ENUNCIADO DA TAREFA
No texto sobre as refeições no navio, a que horas acontece o jantar de lugar marcado?

TEXTO PARA LEITURA
>>
Acorda-se comendo, almoça-se entre 13 e 17 horas, lancha-se às 17, logo se adequa ao horário em outro restaurante senão aquele refinado para o qual estamos destinados, com mesa marcada, e, então, às 19, faz-se a chamada "boquinha", depois cumpre-se o ritual do jantar de lugar marcado, às 23, e se conseguir, ceia-se à 1 da manhã. Além disso, há os "fast-food". A churrascaria. A padaria e doceria. Há, ainda, a pizzaria, pois, no navio, tudo pode acabar em pizza e ninguém reclama, nem os de bombordo, nem os de boreste. Quer dizer: há razões sobejas para quem quiser passar o dia comendo. Basta ir peregrinando de restaurante em restaurante. É como se uma pessoa tivesse liberdade de entrar em um shoppinge e comer quatro dias em todos os restaurantes de todas as praças de alimentação.
<<
TRECHOS DOS REGISTROS
>>
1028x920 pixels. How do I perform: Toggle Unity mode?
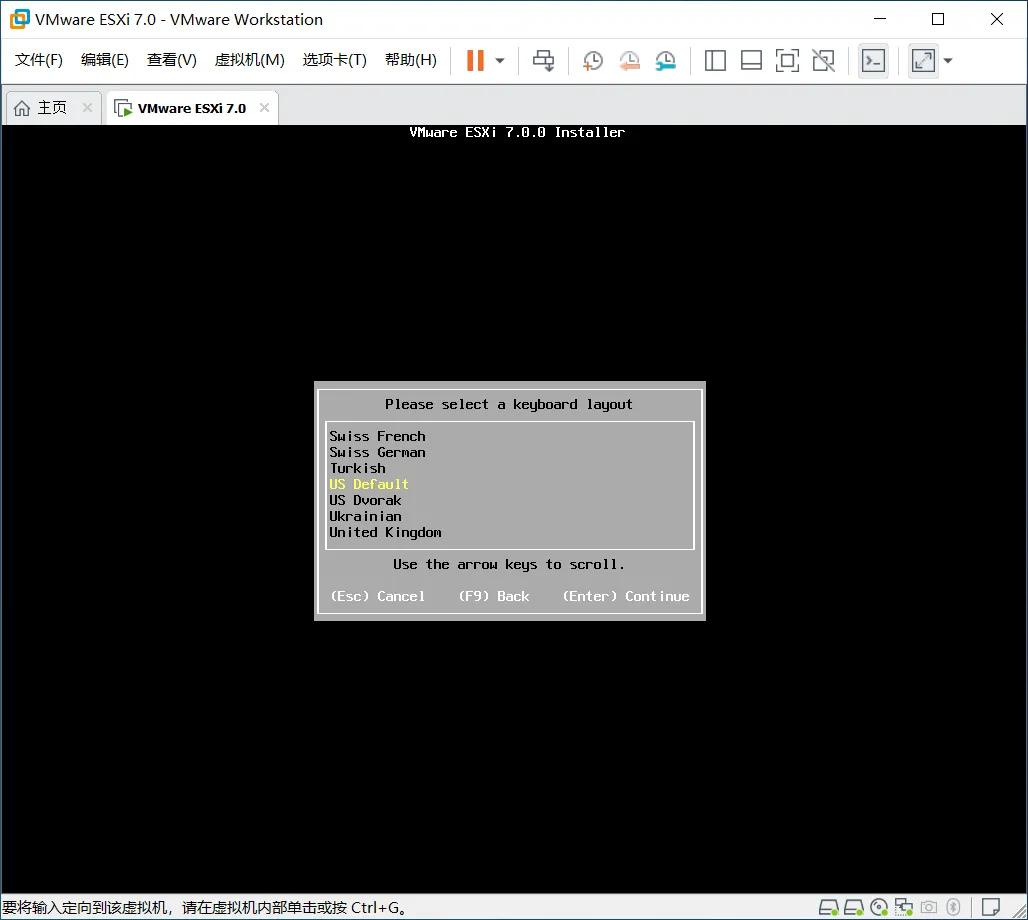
<<
>>
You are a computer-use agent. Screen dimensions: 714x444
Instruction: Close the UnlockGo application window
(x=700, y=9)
<<
>>
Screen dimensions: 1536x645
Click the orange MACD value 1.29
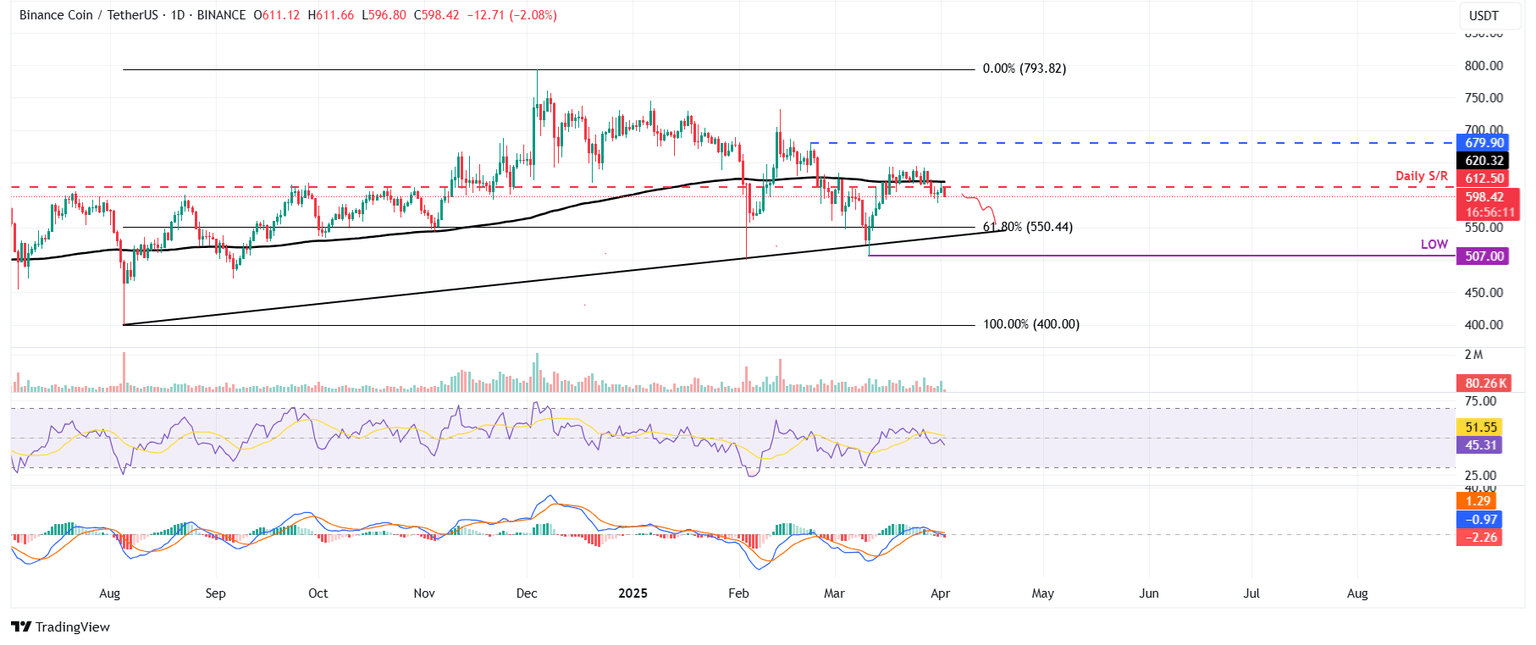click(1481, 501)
<<
RESPOSTA ABAIXO
Às 23 horas.